Verdict - four stars
Rambert
Theatre Royal, Glasgow
FOUR STARS
Three very different short works, three very different choreographic mind-sets - and movement challenges - served up with equally impressive panache by one company: Rambert. No mean feat, given that Ashley Page's edgy-slow burn Subterrain demands a sleekly balletic body-line from five couples caught in brooding shadowlands, while Christopher Bruce's Rooster - in keeping with the Rolling Stones soundtrack - calls for Jagger-swagger from the guys and some minx-ish-flirty frolics from the girls. As for Frames, the new commission from Alexander Whitley - given its world premiere in Glasgow last week - well, it requires an ability to join up more than just steps...
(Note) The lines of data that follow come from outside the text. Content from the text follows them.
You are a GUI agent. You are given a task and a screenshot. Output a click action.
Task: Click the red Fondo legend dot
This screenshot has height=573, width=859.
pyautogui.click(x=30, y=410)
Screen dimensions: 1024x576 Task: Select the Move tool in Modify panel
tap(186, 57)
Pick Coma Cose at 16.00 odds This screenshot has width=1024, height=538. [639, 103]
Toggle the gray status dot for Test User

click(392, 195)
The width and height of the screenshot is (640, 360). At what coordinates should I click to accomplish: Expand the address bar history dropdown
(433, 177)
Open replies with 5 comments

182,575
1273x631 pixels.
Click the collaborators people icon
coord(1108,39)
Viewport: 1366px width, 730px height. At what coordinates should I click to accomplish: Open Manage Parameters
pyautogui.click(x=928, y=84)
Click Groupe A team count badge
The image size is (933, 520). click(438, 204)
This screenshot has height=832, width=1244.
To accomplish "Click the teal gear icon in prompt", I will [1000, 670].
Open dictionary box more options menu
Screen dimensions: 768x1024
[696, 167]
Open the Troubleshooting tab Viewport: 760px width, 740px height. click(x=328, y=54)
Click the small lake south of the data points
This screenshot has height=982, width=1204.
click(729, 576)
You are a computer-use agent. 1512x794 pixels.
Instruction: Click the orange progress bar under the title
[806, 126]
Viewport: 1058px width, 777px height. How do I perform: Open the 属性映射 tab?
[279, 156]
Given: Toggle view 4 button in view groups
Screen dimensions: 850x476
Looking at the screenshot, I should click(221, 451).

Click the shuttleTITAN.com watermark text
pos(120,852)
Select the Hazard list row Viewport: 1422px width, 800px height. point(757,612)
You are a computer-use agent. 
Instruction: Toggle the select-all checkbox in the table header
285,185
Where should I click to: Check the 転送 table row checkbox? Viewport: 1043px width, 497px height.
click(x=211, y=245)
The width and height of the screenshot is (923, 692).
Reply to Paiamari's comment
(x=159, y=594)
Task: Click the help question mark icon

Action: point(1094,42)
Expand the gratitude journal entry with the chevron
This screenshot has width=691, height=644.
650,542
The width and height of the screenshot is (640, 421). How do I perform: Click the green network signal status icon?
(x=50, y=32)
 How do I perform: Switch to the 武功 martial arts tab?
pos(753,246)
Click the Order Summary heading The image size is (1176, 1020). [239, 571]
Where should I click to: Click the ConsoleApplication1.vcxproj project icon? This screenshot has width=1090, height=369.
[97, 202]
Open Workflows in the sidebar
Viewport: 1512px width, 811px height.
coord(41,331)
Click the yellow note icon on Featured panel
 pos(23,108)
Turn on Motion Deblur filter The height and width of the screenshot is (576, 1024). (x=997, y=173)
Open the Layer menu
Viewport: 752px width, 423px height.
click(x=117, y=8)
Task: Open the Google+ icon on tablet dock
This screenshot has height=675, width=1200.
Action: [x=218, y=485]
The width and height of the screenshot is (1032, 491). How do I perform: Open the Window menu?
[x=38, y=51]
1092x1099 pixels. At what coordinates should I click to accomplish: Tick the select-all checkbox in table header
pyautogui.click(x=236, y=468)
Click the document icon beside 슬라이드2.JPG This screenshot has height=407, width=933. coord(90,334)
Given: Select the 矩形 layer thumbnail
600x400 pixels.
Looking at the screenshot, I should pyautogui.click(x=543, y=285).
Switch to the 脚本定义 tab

With everyone in uniform-unisex white shirt/sand-coloured trousers, the company looks like a brisk work-force as they get to grips with Whitley's constructs. On a physical level, this means connecting metal poles of varying lengths into the "frames" of the title, a process that soon takes on its own synchronised rhythms and yes, there is a whiff of giant Meccano as rods click together in geometric formations. At one point, the structures resemble rehearsal room barres, and the dancers briefly go through warm-up stretches as if preparing for class. You could say that image is a clue to the thought processes at work in Frames, for Whitley's choreography works hard to demonstrate parallels between bodies (with skeletal frameworks), material building blocks (nicely cogent - the Theatre Royal foyer is a recent construction!) and the less visible conjunctions that produce a piece of dance. There's even a cosmic element, when the final jigsaw of poles and spotlights is hoisted aloft, to twinkle like a constellation.
This density of themes and images initially veers towards visual cacophony and pole-centred busy-ness, but - thanks, in no small measure, to the dancers' dexterity and focus - Frames resolves into into something celebratory and uplifting, richly charged with human endeavour and creative impulses.
Rooster, as always, delights with its sass and musicality. Subterrain thrills because of Page's flair for imbuing classic techniques with shades of erotic mystery and urgent desires. The Rambert dancers made it all look effortlessly easy - wow!